- Ryan Merriman as Adam Eddington
- First appearance: The Arm of the Starfish (1965)
- Last appearance: Troubling a Star (1994)
- Created by: Madeleine L'Engle
- Portrayed by: Ryan Merriman

In-universe information
- Occupation: Student, intern in marine biology
- Relatives: Serena Eddington (great aunt)

= Adam Eddington =

Adam Eddington III is a major character in three young adult novels by Madeleine L'Engle. A marine biology student, he is the protagonist of The Arm of the Starfish (1965), and a reluctant romantic love interest for Vicky Austin in A Ring of Endless Light (1980), a romantic relationship that continues in Troubling a Star (1994). He is one of three characters to have major appearances in both L'Engle's O'Keefe family series of books and her Austin family series.

==Major traits==
Adam is highly intelligent, with a strong aptitude for science, especially marine biology, a field in which Adam's uncle and namesake made a name for himself a generation earlier. Although he describes himself as "not a churchgoer", he sang in a church choir as a child and retains a strong moral sense along with a questioning, philosophical nature. Initially somewhat naive, Adam unwisely trusts a beautiful young woman in The Arm of the Starfish, which results in the death of a friend. Because of this, Adam tries unsuccessfully to maintain an emotional distance from Vicky Austin when he meets her the following summer. He appreciates Vicky for her kind, forthright, and poetic nature and the two become close to each other anyway. By the end of his third and final appearance, Adam and Vicky appear to have formed quite a strong and close, lasting romantic relationship.

==Appearances==
===The Arm of the Starfish===
The Arm of the Starfish (1965, ISBN 0-374-30027-5) introduces readers to the character and establishes much of his early history in its opening pages. A 16-year-old marine biology student, he has recently graduated from high school and plans to attend the University of California, Berkeley the following winter. The son of a physicist who teaches at Columbia University, Adam has been spending his summers with his family in Woods Hole, Massachusetts, where he has assisted elderly marine biologist "Old Doc" Didymus "ever since I was a kid". It is said that he considered himself "worldly" due to growing up in New York City, but this changes when Carolyn "Kali" Cutter exposes him to the wider world. Principled but naive, Adam has trouble determining who can or cannot be trusted in the struggle between the Cutters, the O'Keefes, and their respective allies.
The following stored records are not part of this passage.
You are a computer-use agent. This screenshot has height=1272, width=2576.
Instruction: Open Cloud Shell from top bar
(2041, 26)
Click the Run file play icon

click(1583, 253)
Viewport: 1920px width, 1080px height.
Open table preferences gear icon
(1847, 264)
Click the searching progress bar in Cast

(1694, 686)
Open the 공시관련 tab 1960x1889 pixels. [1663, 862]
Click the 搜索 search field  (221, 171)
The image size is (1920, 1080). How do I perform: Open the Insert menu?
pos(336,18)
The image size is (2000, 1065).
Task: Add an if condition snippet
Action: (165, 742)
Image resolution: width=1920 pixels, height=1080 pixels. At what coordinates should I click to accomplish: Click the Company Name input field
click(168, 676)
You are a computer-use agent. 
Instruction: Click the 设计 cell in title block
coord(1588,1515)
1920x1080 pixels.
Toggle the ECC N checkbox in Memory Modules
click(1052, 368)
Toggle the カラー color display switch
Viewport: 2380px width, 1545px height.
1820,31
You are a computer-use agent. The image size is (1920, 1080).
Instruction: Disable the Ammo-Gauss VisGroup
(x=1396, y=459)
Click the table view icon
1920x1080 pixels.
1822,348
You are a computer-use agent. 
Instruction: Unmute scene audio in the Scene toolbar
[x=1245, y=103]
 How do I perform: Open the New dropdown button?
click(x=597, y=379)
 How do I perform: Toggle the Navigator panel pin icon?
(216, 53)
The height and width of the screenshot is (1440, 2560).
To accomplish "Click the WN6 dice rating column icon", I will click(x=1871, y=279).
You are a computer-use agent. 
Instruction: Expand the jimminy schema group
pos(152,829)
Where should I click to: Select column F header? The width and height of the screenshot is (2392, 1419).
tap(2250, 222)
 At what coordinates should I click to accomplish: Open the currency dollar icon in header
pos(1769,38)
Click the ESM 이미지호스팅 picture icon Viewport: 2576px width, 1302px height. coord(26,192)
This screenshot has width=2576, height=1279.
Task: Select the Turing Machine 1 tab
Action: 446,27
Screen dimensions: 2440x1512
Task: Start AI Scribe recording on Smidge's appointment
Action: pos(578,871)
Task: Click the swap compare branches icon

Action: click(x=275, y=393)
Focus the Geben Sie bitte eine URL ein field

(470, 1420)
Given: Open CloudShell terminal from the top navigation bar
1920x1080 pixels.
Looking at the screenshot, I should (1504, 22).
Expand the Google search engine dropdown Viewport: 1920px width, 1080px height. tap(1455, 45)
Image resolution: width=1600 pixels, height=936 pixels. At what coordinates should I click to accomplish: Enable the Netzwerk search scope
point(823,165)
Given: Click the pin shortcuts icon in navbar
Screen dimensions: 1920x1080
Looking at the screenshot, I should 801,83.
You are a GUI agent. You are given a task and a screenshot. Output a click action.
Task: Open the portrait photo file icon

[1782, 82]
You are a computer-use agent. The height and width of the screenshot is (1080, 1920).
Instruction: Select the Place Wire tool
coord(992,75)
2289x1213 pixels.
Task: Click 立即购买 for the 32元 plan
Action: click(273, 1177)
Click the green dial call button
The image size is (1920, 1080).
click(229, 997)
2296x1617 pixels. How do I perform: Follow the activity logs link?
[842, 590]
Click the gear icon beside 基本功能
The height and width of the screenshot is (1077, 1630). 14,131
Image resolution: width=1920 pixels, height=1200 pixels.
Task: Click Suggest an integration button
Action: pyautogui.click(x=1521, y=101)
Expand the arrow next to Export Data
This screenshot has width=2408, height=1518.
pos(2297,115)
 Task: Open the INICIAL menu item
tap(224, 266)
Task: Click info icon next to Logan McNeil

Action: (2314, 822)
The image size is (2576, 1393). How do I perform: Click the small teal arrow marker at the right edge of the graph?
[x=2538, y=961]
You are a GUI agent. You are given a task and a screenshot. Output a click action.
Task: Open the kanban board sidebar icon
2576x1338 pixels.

===A Ring of Endless Light===
A Ring of Endless Light (1980, ISBN 0-374-36299-8) finds Adam working with dolphins on Seven Bay Island. Here he meets Vicky Austin and recruits her for his experiments in dolphin communication. Because of his negative experience with Kali Cutter in The Arm of the Starfish (as theorized by John Austin, Vicky's brother), Adam is initially unwilling to think of Vicky as a potential girlfriend, choosing instead to think of her as a "child". However, by the end of the book, he has become so close to Vicky that he hears her telepathically "call" him to the hospital.

===Troubling a Star===
Troubling a Star (1994, ISBN 0-374-37783-9) continues the story of Adam's relationship with Vicky and also the progress of his education and career in marine biology. He has the opportunity to live and work in Antarctica, where his uncle, Adam Eddington II, worked and died. (In the book, Eddington Point in Antarctica, where LeNoir Station is located, is named after Adam's uncle.)

Adam's great aunt Serena, widow of Adam Eddington I (a banker) and mother of Adam Eddington II, is introduced. She gives Vicky the trip to Antarctica that drives the story. Adam quotes William Shakespeare (especially from Hamlet) to Vicky in his letters and postcards, trying to obliquely warn her of the same kind of dangers that resulted in his uncle's murder a generation earlier. When Vicky inadvertently runs afoul of soldiers and a drug kingpin from the fictional South American dictatorship of Vespugia, she is stranded on an iceberg, but Adam finds her.